■ Problem
A single number is required: how many lines in the entries hold the word "help".
─── Supplied material ───
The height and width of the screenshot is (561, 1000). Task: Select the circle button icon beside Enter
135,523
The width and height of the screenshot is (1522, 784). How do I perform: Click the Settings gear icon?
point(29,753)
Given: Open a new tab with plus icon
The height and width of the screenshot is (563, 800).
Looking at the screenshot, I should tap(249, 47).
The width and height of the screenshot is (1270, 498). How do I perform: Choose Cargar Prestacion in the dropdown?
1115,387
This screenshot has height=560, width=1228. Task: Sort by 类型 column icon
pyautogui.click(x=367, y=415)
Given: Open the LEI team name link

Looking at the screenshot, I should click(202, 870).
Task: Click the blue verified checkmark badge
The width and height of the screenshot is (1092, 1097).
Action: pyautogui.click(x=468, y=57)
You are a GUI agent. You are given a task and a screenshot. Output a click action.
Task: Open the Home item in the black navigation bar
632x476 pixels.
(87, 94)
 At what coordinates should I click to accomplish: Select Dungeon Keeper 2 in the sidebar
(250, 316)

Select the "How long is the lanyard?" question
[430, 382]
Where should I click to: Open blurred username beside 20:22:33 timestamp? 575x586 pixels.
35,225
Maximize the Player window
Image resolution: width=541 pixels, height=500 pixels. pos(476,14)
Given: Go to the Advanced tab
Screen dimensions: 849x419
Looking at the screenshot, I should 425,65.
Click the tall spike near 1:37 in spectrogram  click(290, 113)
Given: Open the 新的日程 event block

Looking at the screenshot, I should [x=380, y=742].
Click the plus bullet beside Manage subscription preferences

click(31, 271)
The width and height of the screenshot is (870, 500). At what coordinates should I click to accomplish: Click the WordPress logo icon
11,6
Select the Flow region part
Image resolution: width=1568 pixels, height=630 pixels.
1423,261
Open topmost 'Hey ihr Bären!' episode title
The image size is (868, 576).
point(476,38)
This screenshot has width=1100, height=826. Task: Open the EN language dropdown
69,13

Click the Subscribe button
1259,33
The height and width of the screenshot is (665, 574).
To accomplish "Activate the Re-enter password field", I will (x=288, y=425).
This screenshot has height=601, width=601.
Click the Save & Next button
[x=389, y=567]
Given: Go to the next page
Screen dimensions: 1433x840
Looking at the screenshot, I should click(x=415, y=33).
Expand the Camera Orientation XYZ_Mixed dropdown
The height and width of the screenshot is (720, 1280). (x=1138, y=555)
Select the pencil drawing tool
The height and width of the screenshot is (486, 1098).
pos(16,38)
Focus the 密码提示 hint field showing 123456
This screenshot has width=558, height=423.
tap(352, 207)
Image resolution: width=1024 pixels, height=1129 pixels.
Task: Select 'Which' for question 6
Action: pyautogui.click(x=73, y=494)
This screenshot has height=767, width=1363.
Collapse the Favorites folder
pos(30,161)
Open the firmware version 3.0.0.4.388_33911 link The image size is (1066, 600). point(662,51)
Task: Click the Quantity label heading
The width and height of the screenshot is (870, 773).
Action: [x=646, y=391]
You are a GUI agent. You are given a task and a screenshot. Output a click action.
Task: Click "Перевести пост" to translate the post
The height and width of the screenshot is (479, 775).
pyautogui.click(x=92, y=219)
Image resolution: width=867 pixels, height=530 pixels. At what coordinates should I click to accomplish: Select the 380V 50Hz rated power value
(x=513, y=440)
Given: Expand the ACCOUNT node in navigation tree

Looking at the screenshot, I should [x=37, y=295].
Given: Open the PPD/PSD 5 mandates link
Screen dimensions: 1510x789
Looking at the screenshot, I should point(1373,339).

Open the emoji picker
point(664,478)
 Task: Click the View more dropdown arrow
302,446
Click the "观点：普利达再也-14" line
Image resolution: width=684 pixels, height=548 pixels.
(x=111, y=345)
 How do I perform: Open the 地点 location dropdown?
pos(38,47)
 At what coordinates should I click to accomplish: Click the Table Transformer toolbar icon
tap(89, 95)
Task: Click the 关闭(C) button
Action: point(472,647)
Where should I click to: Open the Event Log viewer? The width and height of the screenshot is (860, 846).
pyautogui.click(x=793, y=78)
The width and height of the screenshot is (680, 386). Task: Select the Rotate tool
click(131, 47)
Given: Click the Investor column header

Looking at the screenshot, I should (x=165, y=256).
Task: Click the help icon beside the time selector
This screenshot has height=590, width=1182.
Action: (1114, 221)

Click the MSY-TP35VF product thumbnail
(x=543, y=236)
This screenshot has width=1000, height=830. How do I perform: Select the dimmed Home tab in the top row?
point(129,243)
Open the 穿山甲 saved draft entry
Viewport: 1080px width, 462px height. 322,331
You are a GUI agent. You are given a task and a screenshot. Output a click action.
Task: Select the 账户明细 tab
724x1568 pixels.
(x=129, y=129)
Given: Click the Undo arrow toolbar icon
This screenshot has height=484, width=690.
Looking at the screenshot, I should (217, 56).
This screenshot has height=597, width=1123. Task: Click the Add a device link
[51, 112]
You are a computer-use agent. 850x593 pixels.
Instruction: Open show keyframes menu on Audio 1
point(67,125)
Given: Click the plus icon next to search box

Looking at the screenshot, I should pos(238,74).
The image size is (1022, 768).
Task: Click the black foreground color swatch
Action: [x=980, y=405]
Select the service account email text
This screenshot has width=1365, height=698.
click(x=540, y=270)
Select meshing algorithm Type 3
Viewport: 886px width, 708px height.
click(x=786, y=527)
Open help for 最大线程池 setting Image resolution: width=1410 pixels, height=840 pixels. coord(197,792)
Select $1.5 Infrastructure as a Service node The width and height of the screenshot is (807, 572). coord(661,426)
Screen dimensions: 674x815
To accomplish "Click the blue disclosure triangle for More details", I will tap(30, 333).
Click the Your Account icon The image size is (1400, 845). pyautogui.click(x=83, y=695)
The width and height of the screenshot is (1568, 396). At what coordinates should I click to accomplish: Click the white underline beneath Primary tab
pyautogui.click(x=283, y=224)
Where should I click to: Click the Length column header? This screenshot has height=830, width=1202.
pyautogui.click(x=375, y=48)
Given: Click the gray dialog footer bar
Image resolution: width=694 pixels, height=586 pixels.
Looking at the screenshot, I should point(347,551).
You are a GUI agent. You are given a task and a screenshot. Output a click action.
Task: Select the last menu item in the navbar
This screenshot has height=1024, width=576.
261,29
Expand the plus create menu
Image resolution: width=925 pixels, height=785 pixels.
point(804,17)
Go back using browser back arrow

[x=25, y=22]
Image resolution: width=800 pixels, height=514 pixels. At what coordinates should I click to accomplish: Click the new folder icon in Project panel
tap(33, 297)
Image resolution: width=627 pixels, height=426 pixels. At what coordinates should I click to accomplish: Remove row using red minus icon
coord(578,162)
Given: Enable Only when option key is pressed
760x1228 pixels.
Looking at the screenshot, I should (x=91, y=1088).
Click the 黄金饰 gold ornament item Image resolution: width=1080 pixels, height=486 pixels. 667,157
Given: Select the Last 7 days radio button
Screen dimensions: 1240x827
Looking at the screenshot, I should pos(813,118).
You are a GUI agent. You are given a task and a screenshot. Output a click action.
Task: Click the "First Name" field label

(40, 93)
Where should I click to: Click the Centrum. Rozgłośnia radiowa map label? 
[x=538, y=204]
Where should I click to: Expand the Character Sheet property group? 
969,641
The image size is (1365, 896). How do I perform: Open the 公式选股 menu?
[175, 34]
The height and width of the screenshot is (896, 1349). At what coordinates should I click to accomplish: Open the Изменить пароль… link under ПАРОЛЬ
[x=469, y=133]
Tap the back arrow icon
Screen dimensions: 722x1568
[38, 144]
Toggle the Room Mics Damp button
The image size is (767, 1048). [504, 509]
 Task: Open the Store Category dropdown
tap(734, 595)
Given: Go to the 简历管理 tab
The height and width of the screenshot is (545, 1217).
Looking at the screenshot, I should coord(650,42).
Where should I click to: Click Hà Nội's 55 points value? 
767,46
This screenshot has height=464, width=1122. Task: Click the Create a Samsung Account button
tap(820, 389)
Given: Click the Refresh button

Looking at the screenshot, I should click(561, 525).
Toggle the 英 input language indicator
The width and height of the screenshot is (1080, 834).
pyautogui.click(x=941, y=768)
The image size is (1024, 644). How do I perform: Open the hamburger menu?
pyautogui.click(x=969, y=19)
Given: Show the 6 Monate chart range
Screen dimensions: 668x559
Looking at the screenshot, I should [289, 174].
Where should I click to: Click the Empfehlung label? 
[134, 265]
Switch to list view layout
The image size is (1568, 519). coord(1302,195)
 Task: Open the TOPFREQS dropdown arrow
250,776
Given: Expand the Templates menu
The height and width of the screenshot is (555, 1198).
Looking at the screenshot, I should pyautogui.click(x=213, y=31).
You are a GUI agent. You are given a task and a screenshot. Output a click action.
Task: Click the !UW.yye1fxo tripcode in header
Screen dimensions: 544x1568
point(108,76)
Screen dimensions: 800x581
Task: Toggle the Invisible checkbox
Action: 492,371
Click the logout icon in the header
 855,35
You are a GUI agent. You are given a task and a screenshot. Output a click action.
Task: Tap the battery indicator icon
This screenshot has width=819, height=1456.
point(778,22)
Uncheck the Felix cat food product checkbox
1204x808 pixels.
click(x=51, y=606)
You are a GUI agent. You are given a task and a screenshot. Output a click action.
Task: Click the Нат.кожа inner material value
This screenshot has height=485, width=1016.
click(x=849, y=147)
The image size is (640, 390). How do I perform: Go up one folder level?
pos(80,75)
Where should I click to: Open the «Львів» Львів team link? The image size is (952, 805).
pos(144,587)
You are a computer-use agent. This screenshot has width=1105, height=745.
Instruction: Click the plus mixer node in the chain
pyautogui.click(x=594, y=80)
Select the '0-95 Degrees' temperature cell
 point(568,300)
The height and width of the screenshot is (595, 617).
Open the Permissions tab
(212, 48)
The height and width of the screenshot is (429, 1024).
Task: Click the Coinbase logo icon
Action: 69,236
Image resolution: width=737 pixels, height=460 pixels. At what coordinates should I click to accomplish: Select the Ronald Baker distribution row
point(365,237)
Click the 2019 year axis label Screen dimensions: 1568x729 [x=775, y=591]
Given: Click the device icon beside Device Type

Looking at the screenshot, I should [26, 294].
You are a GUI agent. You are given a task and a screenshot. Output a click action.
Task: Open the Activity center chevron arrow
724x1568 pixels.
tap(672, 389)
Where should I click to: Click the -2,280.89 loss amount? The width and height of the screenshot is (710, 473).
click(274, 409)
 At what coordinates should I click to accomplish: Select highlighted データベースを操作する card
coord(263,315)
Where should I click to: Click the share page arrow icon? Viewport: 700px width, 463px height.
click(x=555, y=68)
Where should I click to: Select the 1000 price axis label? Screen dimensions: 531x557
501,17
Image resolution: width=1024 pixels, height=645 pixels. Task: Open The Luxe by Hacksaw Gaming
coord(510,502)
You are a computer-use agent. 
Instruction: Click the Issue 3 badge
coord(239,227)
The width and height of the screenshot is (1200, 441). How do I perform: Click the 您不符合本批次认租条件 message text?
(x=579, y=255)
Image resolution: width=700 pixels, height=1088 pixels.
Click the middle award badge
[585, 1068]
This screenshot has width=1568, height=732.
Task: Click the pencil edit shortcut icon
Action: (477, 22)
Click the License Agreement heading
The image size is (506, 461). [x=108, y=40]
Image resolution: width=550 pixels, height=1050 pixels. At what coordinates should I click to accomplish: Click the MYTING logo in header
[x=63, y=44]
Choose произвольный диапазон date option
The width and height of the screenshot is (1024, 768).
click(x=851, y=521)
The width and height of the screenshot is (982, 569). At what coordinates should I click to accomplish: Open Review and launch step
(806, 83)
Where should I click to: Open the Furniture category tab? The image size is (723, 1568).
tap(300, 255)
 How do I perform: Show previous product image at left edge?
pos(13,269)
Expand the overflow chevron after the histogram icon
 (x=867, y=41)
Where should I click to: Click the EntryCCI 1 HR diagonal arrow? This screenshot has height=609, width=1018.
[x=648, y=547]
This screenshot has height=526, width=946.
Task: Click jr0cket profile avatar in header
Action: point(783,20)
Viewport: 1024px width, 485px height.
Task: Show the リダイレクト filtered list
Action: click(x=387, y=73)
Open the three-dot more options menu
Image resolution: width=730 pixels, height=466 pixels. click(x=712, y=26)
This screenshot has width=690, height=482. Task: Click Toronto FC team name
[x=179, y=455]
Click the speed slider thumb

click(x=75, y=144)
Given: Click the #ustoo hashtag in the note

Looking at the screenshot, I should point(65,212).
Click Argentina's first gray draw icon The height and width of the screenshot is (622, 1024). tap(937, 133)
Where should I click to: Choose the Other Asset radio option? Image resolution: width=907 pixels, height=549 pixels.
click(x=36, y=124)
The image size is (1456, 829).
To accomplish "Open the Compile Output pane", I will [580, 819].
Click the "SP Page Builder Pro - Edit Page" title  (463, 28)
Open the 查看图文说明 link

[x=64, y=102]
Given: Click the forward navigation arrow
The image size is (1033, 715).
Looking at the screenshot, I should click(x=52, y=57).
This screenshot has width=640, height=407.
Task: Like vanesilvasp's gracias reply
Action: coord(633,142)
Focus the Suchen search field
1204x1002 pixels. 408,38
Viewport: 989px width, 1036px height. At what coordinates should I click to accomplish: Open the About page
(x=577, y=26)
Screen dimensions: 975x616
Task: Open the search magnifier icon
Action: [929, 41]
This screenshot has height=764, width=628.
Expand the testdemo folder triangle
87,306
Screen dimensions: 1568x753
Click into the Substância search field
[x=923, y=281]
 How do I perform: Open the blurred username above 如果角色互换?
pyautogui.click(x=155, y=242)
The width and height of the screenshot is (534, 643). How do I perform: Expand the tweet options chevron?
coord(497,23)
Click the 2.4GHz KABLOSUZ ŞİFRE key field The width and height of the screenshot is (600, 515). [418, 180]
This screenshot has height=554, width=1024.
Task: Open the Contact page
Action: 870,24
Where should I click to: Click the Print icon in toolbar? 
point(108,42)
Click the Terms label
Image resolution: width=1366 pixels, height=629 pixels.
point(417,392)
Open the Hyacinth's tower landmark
───
■ Result of this exercise
2